Es war ein denkwürdiges Finale in der Formel E, das eigentlich noch gar nicht zu Ende ist. Schließlich wird am Sonntag durch die Londoner Messehalle noch ein Rennen gefahren. Und trotzdem steht mit Jake Dennis schon ein Weltmeister fest. Für die Formel E etwas Ungewöhnliches. Schließlich ist die Serie für Entscheidungen im allerletzten Rennen bekannt.

Noch ungewöhnlicher schreibt sich aber die Geschichte des neuen Weltmeisters Dennis. Vom bereits abgeschriebenen Newcomer an die Spitze der schnellsten Elektro-Rennserie. Ein Triumph über Größen wie dem mehrfachen DTM-Meister Rene Rast oder ehemaligen Formel-1-Fahrern wie Stoffel Vandoorne oder Pascal Wehrlein. Und Dennis selbst kann es auch nicht ganz fassen. Die Erleichterung ist groß!

Aus dem Nichts an die Spitze

"Es ist eine massive Befreiung", fasst Jake Dennis seine Gefühle unmittelbar nach dem Titelgewinn der Formel-E-Weltmeisterschaft zusammen. Diese Befreiung ist ihm anzumerken. Er möchte den Abend, aber auch das Rennen am Sonntag genießen. Das erzählt er einer Gruppe Journalisten, zu der auch Motorsport-Magazin.com gehörte. Immer wieder unterbrechen Leute das Interview, um ihn zu seinem Titel zu gratulieren.

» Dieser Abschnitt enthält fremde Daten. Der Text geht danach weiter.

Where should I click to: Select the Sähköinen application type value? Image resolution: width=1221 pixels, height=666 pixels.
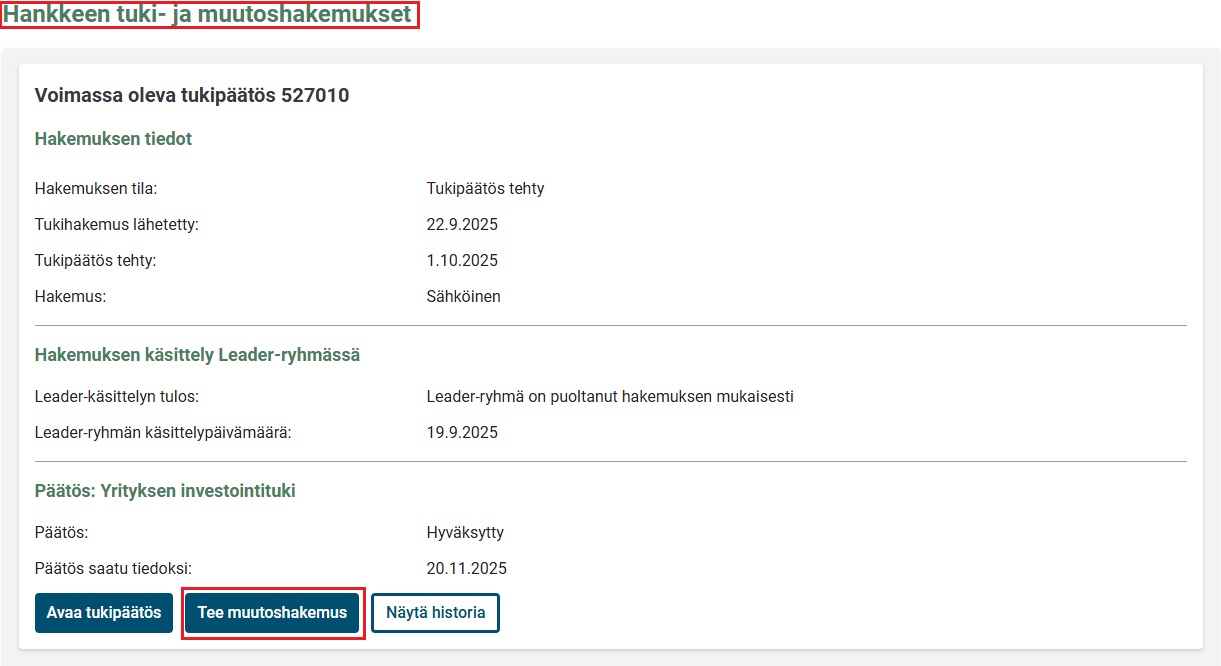tap(462, 296)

Der Weg dorthin war außergewöhnlich. Ende 2020 wurde der damals 25-Jährige an der Seite von Maximilian Günther als neuer Formel-E-Pilot des BMW-Andretti-Teams bekanntgegeben. Dabei wurde er als "talentiert" und "vielseitig" wurde er damals beschrieben. Lorbeeren, die ihm von der Öffentlichkeit nur bedingt entgegengetragen wurden.

Er war ein Newcomer, ein unbekannter Name, dem damals trotzdem fast sofort der ganz große Wurf gelang. "Wir sind fast mit einem Knall in die Formel E gestartet, als ich fast als Rookie die Weltmeisterschaft gewonnen hätte", erinnert er sich. Diesen Titel verpasste er mit damals mit lediglich acht Punkten denkbar knapp. Alle guten Dinge sind drei, denn im dritten Jahr funktionierte es dann mit dem Titel. Und Dennis beteuert, dass er sich richtig gut anfühlt: "Wir haben hier so ein hohes Level und es fühlt sich richtig an, dass wir das wirklich verdient hat.

"Es war so, als würden 21 Jaguar gegen mich fahren"

Dennis wurde dabei eine besondere Ehre zu Teil. Schließlich fuhr er nicht nur vor heimischer Kulisse, sondern auch vor Michael Andretti höchstpersönlich über die Ziellinie. Der US-Amerikaner war über den großen Teich nach London gereist. "Ich konnte ihm während dem Rennen auf dem großen Bildschirm sehen. Er wollte das hier genauso sehr wie ich. Ich bin so glücklich, dass ich das für ihn schaffen konnte", zeigt sich Dennis emotional.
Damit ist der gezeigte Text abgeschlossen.